- Hey Dullblog Online Housekeeping Note - May 6, 2022
- Beatles in the 1970s: Melting and Crying - April 13, 2022
- The Beatles, “Let It Be,” and “Get Back”: “Trying to Deceive”? - October 22, 2021
NANCY CARR * A recently self-published book by Jewelle St. James, John Lennon and the Bronte Connection, claims that John Lennon was the reincarnation of Branwell Bronte, the brother of the more famous Charlotte, Emily, and Anne. Also that the author is, perhaps, the reincarnation of Emily Bronte. And that in an incarnation previous to this 19th century one, Jewelle and John were lovers (as “John Baron” and “Katherine St. James” in 15th century England). The new book is an elaboration of her 2011 work, The Lennon-Bronte Connection.
“So what?,” you may well ask. There’s no shortage of wacky book-length manuscripts available for purchase in this era of Everyone His Or Her Own Publisher. The elements of wish-fulfillment in this narrative are readily apparent, even in bare outline. Why should we care?

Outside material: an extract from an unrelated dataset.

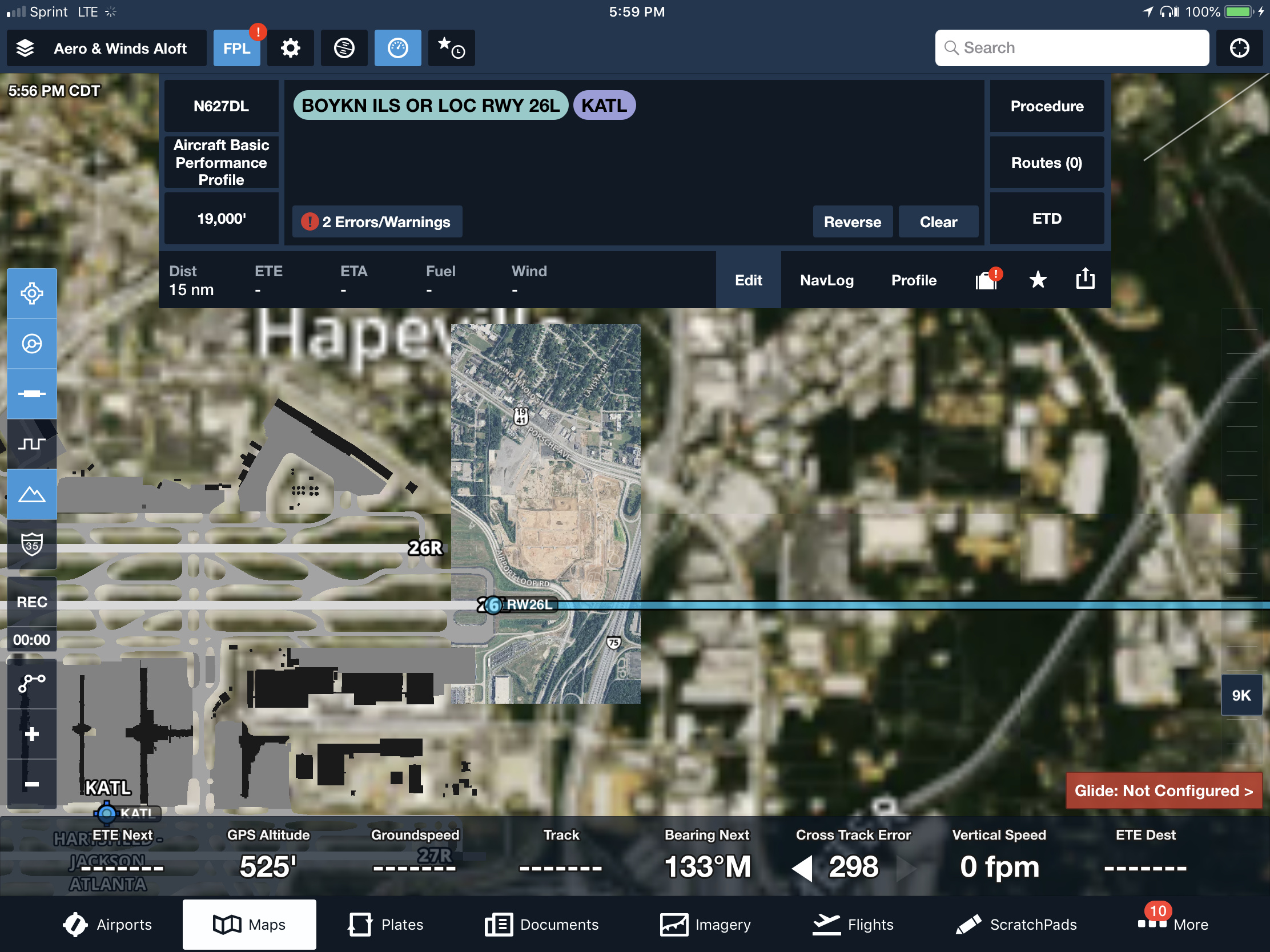Click the Clear route button
This screenshot has width=1270, height=952.
tap(938, 222)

As Devin said in his “John Lennon, Hollywood Scumbag?” post, I think we need to acknowledge and analyze some of the Beatles-related items that are being widely circulated (I saw this on the “Beatles News” site), even when those items are of questionable value. Like the Daily Beast piece that Devin discussed, I believe that the notice of St. James’ book on examiner.com points to larger, disturbing tendencies in the way we deal with history and celebrity.
In this case, I’m not concerned about St. James’ reincarnation claims. Since this kind of assertion is essentially unprovable, readers are free to believe or disbelieve based on their own knowledge and experience. I will observe only that it is striking, given the disparity in numbers between the upper and lower classes across history, that few people who explore past lives seem to discover that they were undistinguished farm workers or washerwomen.
But then there’s this, quoted from Shelley Germaux’s review of the book:
“A strong theme throughout the book is her heroic defense of Branwell, who has been so maligned since his death. She quotes from several biographical sources that support her feelings. The quotes also provide support for her feeling that Emily Bronte did not write Wuthering Heights on her own, but that it was Branwell behind the pen throughout much of the book.”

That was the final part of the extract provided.